E quante volte, invece, nel raccontare la sua cruda verità, ha saputo celarla abilmente con la splendida "coperta d'oro": "Nuovo Cinema Paradiso", "La rosa purpurea del Cairo", "Hugo Cabret", "Chi ha incastrato Roger Rabbit" ....
Il Cinema, quando racconta se stesso, ci dice che non è diverso dalle persone che noi incontriamo tutti i giorni, perchè è generato proprio da quelle persone, e come tutte le persone normali, ha i suoi difetti. Se avessimo il tempo di ascoltarlo, il Cinema, ci direbbe che però quei difetti lui li copre con una "coperta d'oro", denominata "magia": ed è proprio quella sua magia che ce lo fa amare per quello che in verità non è.

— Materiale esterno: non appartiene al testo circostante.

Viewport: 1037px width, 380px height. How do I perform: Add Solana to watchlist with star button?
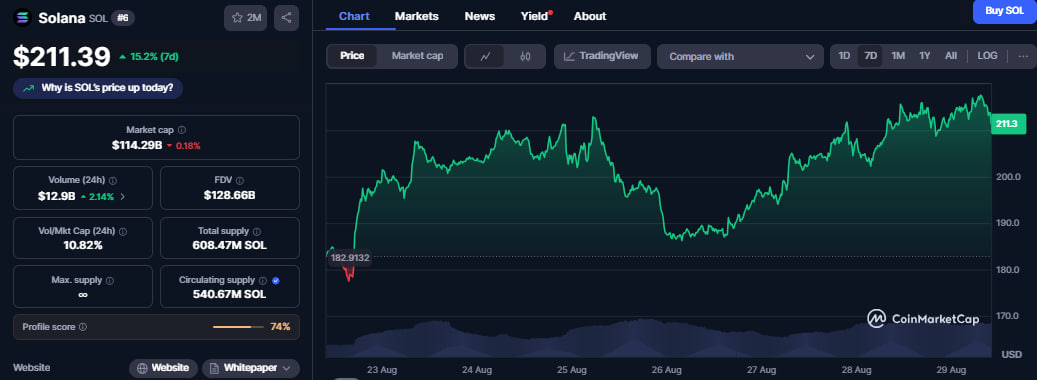click(x=245, y=18)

E' il suo sapersi celare dietro la magia lo rende di per sè magico, ma la realtà non è quella che lui ci fa vedere: è la "coperta d'oro" che ci abbaglia.

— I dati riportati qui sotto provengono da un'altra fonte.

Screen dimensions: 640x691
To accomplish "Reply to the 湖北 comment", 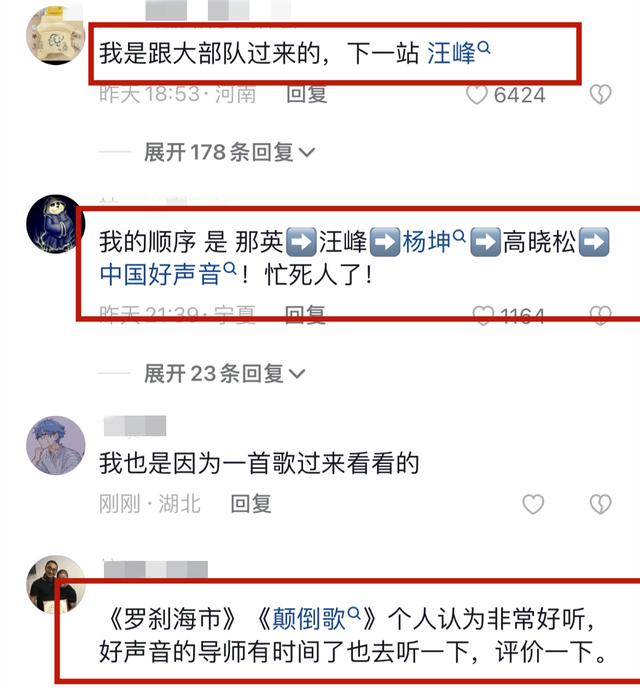I will [x=251, y=504].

E così "Mank" ci dice che nel Cinema, come nella vita di tutti i giorni, non puoi permetterti di essere completamente libero, devi "saper stare nelle cose". Se sei un genio, potrai essere geniale nel rispetto dei ruoli di chi ti sta vicino, ma non potrai mai essere geniale a dispetto dei ruoli di chi ti sta vicino. Ma i veri geni non possono essere limitati, essi si rifiutano proprio di vedersi costruire attorno un pò alla volta una gabbia e, così facendo, per paradosso se ne costruiscono con le proprie mani una ancora più stretta.

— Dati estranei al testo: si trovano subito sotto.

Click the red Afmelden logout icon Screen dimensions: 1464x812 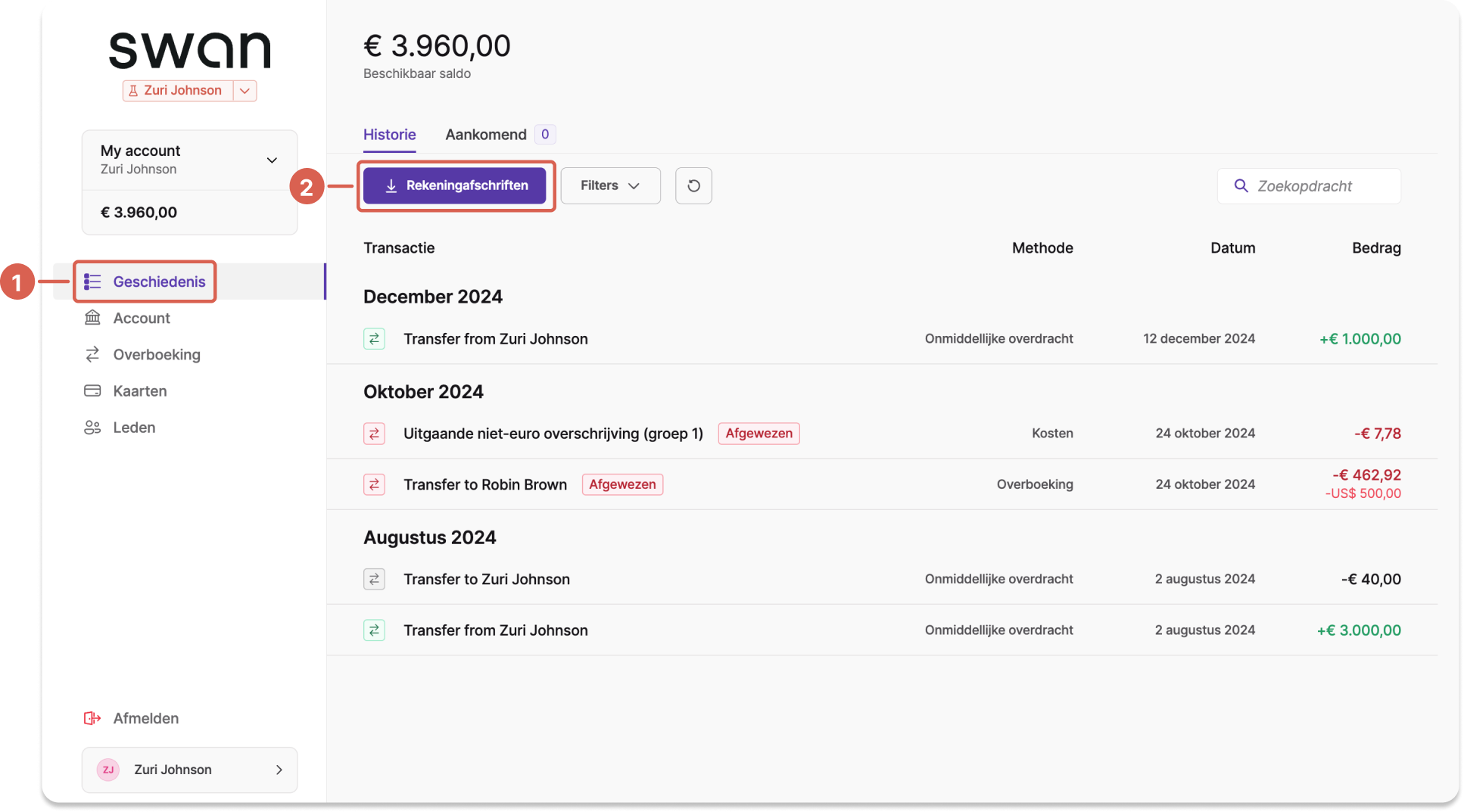tap(92, 718)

"Mank" è un film stupendo, con una fotografia superlativa, interpreti eccellenti, scrittura frizzante, racconta la storia di Herman J. Mankiewicz, uno dei tanti personaggi realmente esistiti nella Holliwood dorata degli anni '30 e '40; sceneggiatore brillante, genio della parola, anche se "Mank" non fu premiato dalla vita, seppe tuttavia farle un regalo: la sceneggiatura di "Quarto potere", il più bel film, forse, della storia del Cinema.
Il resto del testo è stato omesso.